*** Opening Page text ***

Example: In the commenters’ avatars shown above, Anand was almost there. He already had a Gravatar account, he just hadn’t added any photos.

Step 4: Fill out the rest of your social profile

Optionally you can additional social details like a short bio, your other social media presences, and even one or more websites or blogs that you own.

Step 5: Repeat

You can add as many emails and photos as you’d like. By linking different photos to different email addresses, you’ll be able to change your photo identity based on the email “key” you plug into sites later.

If you get tired of one photo, just upload another and make it the default photo for the email addresses you want it to change for. All sites using Gravatar will update your avatar for use in the future.

Step 6: Use your email address on your WordPress account

Now, go back to the user profile section on your blog, which is usually located at http://www.YOURSITE.com/wp-admin/users.php.

WordPress screenshot of admin panel for user information.
WordPress screenshot of admin panel for user information.

In the field for the email, input (one of) the email(s) you used in Gravatar that’s linked to a photo.

Don’t worry, the system won’t show your email and it will remain private–WordPress and Gravatar simply use it as a common “key” to serve up the right photo and metadata from Gravatar to the WordPress site.

Once you’ve clicked save, your new avatar should show up in the list of users. More importantly it’ll now show up in all of the WordPress elements (like most author bio blocks and in comments) that appear on your site.

*** Closing Page text ***

Brief 1: Copy the Gravatar setup guide word for word, from "Step 5: Repeat" up to and including "usually located at http://www.YOURSITE.com/wp-admin/users.php.".
Brief 2: Extend the Gravatar setup guide past its final sentence, adding what comes next.

*** Opening Source data ***

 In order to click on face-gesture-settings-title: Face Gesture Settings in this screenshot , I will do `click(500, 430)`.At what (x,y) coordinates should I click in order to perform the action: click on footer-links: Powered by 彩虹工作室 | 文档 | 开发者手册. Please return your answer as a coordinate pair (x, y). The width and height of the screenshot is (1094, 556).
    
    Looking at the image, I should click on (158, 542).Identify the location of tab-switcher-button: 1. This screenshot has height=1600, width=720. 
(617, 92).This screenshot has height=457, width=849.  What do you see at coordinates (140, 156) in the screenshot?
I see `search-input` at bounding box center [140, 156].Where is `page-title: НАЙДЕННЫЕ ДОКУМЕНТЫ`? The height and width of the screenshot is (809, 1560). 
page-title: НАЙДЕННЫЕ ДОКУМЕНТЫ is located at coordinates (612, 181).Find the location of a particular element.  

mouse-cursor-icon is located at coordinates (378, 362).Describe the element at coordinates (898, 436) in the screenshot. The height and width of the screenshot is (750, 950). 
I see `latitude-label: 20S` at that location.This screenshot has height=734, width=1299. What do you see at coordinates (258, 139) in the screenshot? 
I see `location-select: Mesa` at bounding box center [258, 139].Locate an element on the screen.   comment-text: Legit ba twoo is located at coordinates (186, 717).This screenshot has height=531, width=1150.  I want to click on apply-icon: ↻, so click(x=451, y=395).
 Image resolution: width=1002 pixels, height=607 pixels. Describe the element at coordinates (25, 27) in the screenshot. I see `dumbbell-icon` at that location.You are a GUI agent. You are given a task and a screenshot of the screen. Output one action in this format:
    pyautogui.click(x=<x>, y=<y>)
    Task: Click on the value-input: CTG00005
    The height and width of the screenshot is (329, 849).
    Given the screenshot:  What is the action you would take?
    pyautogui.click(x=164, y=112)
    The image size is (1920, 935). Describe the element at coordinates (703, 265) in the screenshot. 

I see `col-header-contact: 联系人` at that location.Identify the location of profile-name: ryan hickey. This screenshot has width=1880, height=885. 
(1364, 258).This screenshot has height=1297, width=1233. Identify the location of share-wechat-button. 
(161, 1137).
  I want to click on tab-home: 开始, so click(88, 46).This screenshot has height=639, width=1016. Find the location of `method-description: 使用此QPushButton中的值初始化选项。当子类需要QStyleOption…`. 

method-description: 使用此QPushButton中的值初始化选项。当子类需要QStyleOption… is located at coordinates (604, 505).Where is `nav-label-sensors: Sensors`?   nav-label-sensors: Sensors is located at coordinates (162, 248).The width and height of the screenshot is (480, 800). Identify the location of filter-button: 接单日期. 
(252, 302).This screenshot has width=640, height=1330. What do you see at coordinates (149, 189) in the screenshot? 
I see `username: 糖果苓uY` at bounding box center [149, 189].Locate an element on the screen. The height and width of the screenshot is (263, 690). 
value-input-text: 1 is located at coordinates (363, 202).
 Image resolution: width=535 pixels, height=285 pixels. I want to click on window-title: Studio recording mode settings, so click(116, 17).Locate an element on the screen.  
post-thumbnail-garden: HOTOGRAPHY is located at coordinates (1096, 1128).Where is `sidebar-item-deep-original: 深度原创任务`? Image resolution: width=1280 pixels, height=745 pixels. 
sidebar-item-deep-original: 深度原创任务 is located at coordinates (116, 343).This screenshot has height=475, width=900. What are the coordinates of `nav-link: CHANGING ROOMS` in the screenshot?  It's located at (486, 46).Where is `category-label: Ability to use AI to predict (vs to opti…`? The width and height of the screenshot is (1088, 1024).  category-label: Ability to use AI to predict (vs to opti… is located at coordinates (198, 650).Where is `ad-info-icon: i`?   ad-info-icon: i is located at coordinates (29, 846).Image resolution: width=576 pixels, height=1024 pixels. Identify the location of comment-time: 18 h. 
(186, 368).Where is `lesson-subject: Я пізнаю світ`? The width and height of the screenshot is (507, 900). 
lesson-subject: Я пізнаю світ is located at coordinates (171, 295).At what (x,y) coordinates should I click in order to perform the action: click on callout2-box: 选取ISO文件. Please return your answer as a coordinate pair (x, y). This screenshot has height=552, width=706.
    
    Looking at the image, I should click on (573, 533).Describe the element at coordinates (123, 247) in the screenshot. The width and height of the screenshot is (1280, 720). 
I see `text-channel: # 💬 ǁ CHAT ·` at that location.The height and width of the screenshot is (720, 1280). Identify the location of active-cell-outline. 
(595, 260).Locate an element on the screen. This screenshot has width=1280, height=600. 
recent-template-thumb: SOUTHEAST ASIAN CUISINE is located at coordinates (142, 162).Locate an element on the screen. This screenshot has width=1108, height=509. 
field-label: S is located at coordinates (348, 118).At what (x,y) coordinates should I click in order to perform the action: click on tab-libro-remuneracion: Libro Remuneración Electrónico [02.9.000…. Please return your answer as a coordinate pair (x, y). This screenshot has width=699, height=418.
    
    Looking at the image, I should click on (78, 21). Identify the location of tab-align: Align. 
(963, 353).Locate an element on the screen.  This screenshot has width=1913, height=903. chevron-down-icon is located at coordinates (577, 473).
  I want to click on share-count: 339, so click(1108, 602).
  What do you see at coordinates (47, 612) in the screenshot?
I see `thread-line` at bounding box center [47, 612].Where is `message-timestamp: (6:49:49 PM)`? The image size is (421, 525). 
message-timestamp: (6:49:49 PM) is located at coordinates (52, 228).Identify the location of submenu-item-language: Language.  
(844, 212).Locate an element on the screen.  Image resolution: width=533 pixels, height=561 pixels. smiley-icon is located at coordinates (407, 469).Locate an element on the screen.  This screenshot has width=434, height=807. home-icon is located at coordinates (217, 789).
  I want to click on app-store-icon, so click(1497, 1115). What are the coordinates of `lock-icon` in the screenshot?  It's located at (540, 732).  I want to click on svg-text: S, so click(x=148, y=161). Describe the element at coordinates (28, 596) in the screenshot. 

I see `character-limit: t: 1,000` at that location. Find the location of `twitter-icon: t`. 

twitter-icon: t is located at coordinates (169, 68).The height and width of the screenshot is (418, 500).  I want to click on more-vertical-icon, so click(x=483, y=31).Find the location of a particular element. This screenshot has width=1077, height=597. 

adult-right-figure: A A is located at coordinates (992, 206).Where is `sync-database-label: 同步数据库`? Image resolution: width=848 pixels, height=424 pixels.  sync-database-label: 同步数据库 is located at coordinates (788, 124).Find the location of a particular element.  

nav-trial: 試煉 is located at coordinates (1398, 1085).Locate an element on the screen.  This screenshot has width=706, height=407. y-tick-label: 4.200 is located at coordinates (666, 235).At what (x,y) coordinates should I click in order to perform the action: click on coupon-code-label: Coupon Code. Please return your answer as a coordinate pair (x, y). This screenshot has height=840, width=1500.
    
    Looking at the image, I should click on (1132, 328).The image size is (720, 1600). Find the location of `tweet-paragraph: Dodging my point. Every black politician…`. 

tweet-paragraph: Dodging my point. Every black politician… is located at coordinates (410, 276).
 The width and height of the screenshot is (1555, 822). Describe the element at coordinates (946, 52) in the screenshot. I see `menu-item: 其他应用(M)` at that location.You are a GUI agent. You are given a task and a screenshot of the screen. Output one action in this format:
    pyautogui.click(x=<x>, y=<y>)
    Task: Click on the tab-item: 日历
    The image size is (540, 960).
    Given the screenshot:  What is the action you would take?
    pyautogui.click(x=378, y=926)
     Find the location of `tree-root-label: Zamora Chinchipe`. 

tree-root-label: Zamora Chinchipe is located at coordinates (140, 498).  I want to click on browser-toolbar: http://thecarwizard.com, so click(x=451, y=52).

*** Closing Source data ***

Exercise answer 1:
Step 5: Repeat

You can add as many emails and photos as you’d like. By linking different photos to different email addresses, you’ll be able to change your photo identity based on the email “key” you plug into sites later.

If you get tired of one photo, just upload another and make it the default photo for the email addresses you want it to change for. All sites using Gravatar will update your avatar for use in the future.

Step 6: Use your email address on your WordPress account

Now, go back to the user profile section on your blog, which is usually located at http://www.YOURSITE.com/wp-admin/users.php.

Exercise answer 2:
Administrator Caveats

WordPress themes need to be Gravatar enabled to be able to use this functionality, but in practice, most of them do, particularly for comments sections. If yours isn’t, then you can usually add it with some simple code.

In the WordPress admin interface one can go to Settings>>Discussion and enable View people's profiles when you mouse over their Gravatars under the heading “Gravatar Hovercards” to enable people to see more information about you and the commenters on your blog (presuming the comment section of your theme is Gravatar enabled.)

Some WordPress users often have several user accounts that they use to administer their site. One might have a secure administrator account they only use for updates and upgrades, another personal account (author/editor admin level account which uses their name) for authoring posts, and another (author/editor admin level) account for making admin notice posts or commenting as a generic moderator. In these cases, you need to make sure that each of these accounts has an email address with an an associated Gravatar account with the same email and the desired photo linked to it. (One Gravatar account with multiple emails/photos will usually suffice, though they could be different.)

Example: In Nate’s case above, we showed that his photo didn’t show in the author bio box, and it doesn’t show up in some comments, but it does show up in other comments on his blog. This is because he uses at least two different user accounts: one for authoring posts and another for commenting. The user account he uses for some commenting has a linked Gravatar account with email and photo and the other does not.

One account doesn't have a Gravatar with a linked email and photo.
One account doesn’t have a Gravatar with a linked email and photo.

 

comments-yes
Another account does have a linked Gravatar account with linked email and photo.

More tips?

Want more information on how you can better own and manage your online identity? Visit IndieWeb.org: “A people-focused alternative to the ‘corporate web’.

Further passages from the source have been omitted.